======== DOCUMENT EXCERPT

AMERICA’S PRAETORIAN GUARD IS SLOWLY CRUMBLING
COMMENTARY ARCHIVES, 3 Jul 2009
I have a suggestion for other countries that are getting a bit weary of the American military presence on their soil: cash in now, before it’s too late. Either up the ante or tell the Americans to go home. I encourage this behavior because I’m convinced that the U.S. Empire of Bases will soon enough bankrupt our country, and so — on the analogy of a financial bubble or a pyramid scheme — if you’re an investor, it’s better to get your money out while you still can.
Professional armies have traditionally been far more disciplined, especially under the stress of longer-run warfare.
BUT that does not mean they have no turning points or breaking points. In Rome the professional, imperial guard, The Praetorian Guard, was highly disciplined and bore casualties well in the early years. But over the decades of imperial struggles and military in-breeding common to such armies largely cut off from the civil population, they became bored with routine, self-centered, arrogant, puffed up with their own importance, and started deposing and imposing emperors, forcing them to put more and more of the national wealth into the military and so on. The professional military became a tyrannical force no civilians could control, so it controlled them through their imposed emperors.
That was one of the crucial reasons the American Constitutionalists were so desperate to prevent the rise of a professional army in the U.S. The professional army and navy elites of West Point and Annapolis and their minor league schools for officers grew slowly with the growth of America’s imperial wars, but America relied on conscripts for mass armies, thus maintaining the civilian dilution of the professionals, until Nixon et al. moved to the professional army in the midst of rebellion by the conscripts and the conscripts to be.
There are always turning points and breaking points in military forces under the stresses of protracted warfare. Pros are better at hiding that, until it becomes so pervasive and most men feel so desperate that they quickly turn against wars and their elite officers who have failed them. When that happens, they feel far fewer restraints about rebelling than conscripts, especially when so many of them are from other nations and can escape to those if the rebellion fails.
I suspect from all the bits and pieces we can see that the U.S. imperial, professional army has turned against the war in Iraq very strongly and that is a crucial reason why the U.S. has retreated from the cities to the lonely 340 bases outside of them where they cannot be attacked easily and the men will have more time to booze and snooze and dream of girls back home. These are lonely bases and depression sets in. They will insist quietly on leaving those bases soon. The situation in Afpak is getting worse and worse and will likely follow the same pattern. The depressed professionals will insist on getting out, quietly unless their more insistent demands are not met. The growing financial crisis will also force the U.S. to curtail these trillion dollar a year military losses.
The Romans finally built a defensive wall across Britain and drew a line along the German rivers and other natural defense positions and declared an end to the long advance into Europe. They went over to the defensive and slowly but relentlessly retreated back toward Rome itself, then fled pall mall as the ever stronger "barbarians" broke through their defenses and finally sacked Rome itself.

================
======== EXCERPTED RECORDS

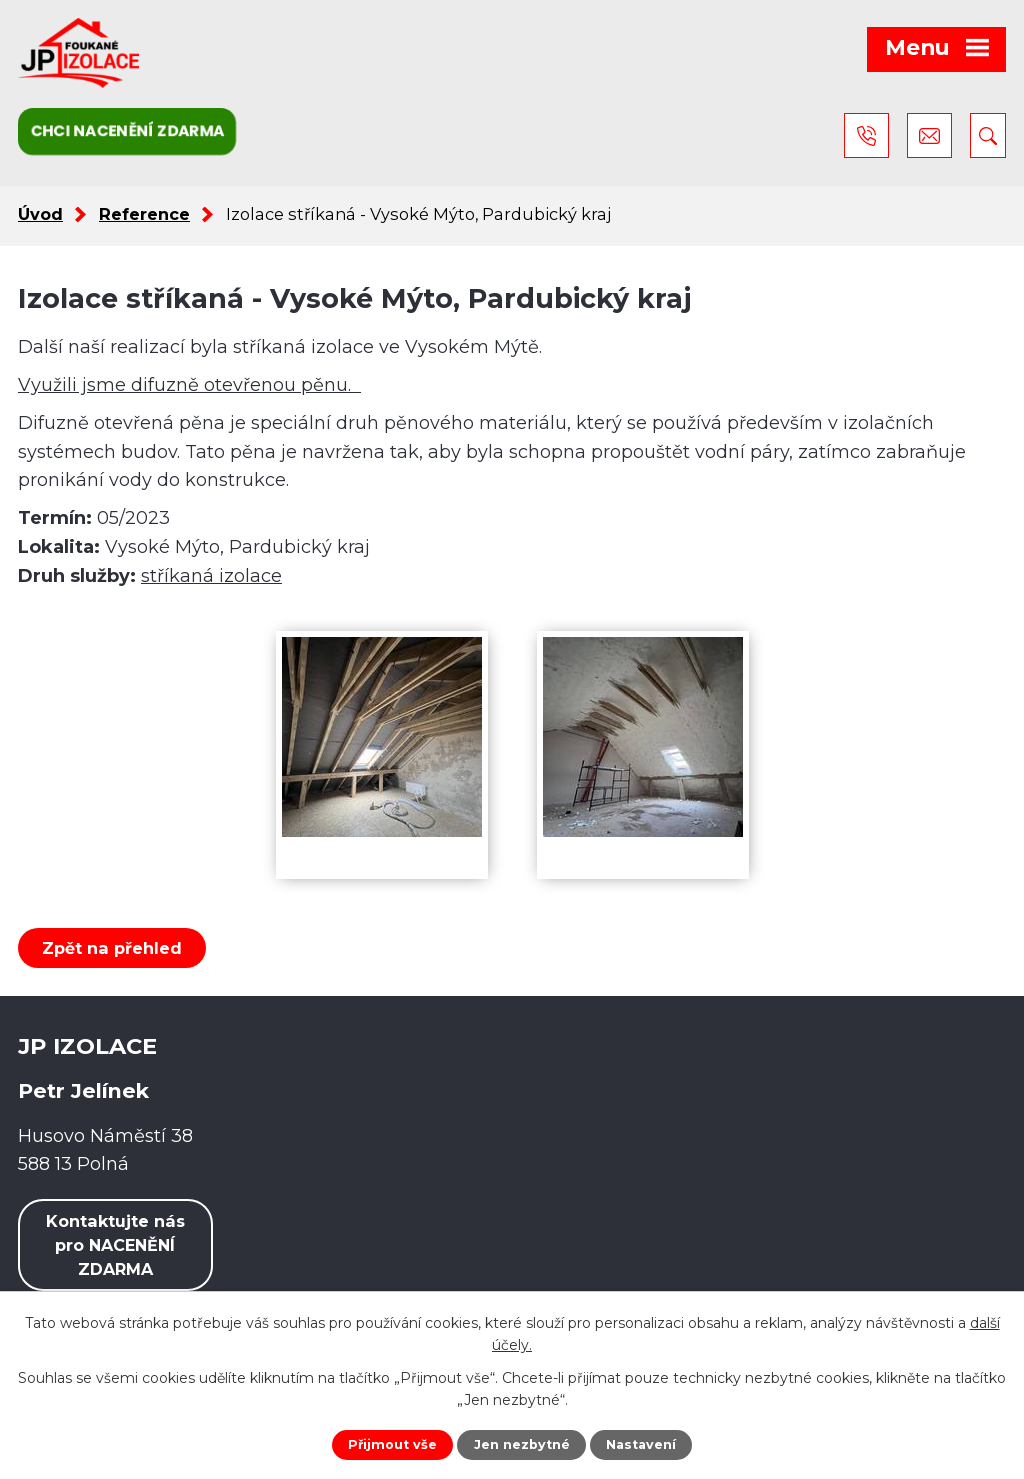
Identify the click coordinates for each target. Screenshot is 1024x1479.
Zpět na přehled (112, 948)
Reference (144, 214)
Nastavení (641, 1444)
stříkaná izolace (211, 576)
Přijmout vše (392, 1444)
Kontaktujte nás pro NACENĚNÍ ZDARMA (115, 1245)
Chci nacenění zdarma (127, 130)
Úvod (40, 214)
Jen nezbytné (522, 1444)
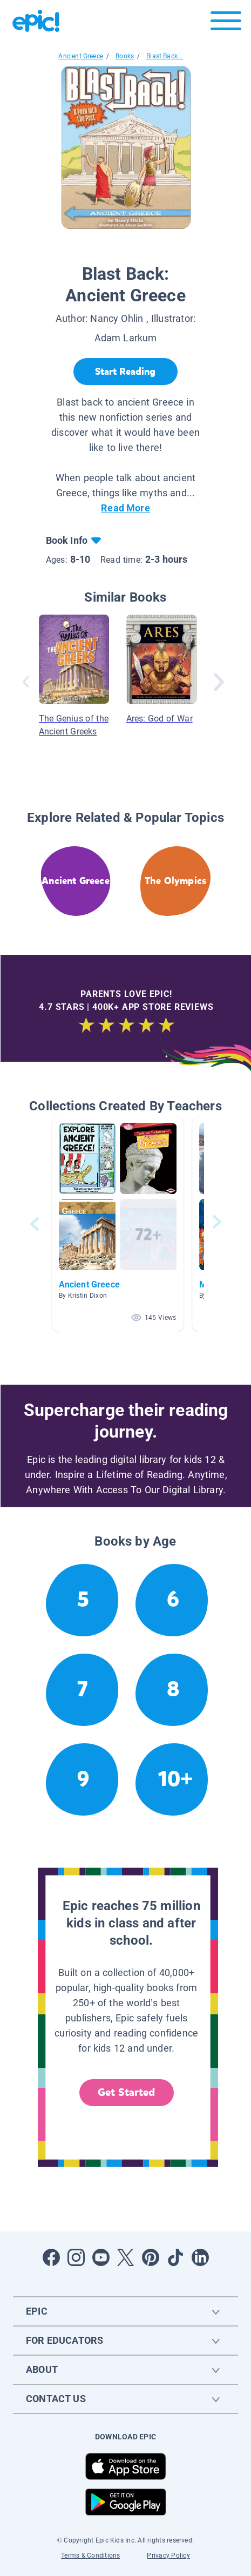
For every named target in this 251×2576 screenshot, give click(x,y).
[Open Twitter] (125, 2257)
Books (125, 56)
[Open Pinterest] (150, 2257)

================

SET OF TASKS >>
[1] Answer these questions about the Praetorian Guard commentary:
(a) How many bases outside the cities does it say U.S. forces retreated to?
(b) Who moved the U.S. to a professional army, according to it?
(c) What did the Romans build across Britain?
[2] From the Praetorian Guard commentary, extract the passage that begins at the words "AMERICA’S PRAETORIAN GUARD" and stops after "you still can.".
[3] Extend the commentary on America's Praetorian Guard, picking up right after its final sentence about Rome being sacked.

ANSWERS TO THE TASKS >>
[1]
(a) 340
(b) Nixon et al.
(c) A defensive wall

[2]
AMERICA’S PRAETORIAN GUARD IS SLOWLY CRUMBLING
COMMENTARY ARCHIVES, 3 Jul 2009
I have a suggestion for other countries that are getting a bit weary of the American military presence on their soil: cash in now, before it’s too late. Either up the ante or tell the Americans to go home. I encourage this behavior because I’m convinced that the U.S. Empire of Bases will soon enough bankrupt our country, and so — on the analogy of a financial bubble or a pyramid scheme — if you’re an investor, it’s better to get your money out while you still can.

[3]
The professionalization of an army is a clear signal that the civilian population has turned away from the imperial wars and is no longer willing to suffer to advance the imperial cause. The U.S. did it as an act of desperation as the army fell apart in Vietnam and the conscripts-to-be rioted in the streets and universities and fled to other nations not at war.
Today only a tiny fraction of America’s elite young people would be willing to go into the military to fight imperial wars around the world. Almost all of them who do insist on being highly rewarded officers who move up the line fast and retire in twenty years with mucho loot. The ranks are filled with people who have few prospects in civilian society. They look ferocious in their armor with vastly superior fire power, but they are crumbling from inside because, aside from the sociopathic killers who love the gore and narcissistic sense of glory and power it gives them, most of them have weaker and weaker motivation to really "serve." They want to be paid more and more for less and less, like America’s professional doctors, politicians, teachers, police, firemen, bankers, and all the other bureaucratic slackers whose hearts are not in the bureaucratic life. The same people who risk death and total exhaustion on the weekend to do impossible things with joy and no pay become depressed androids when Monday morning comes around.
The American Empire is crumbling inside the professionalized, android armies living in lonely and hellish quagmires in the deserts of the world. The American professionals are also crumbling from the inside in America. The whole Imperial System is crumbling from the inside out, as everyone insists on doing less and less for the society – the SYSTEM – for more and more money and power. The Empire is crumbling away from the inside out. The whole society will do the same unless this deadening Bureaucratic System is scrapped and the androids are allowed to become human beings once again.
The American plutocrats and top bureaucrats built the Empire. The American people have always loathed empires and, once they become aware they are spear carriers for this ghastly Empire that is losing its soul in every way, they quit, first inside and then more and more in open flight or rebellion.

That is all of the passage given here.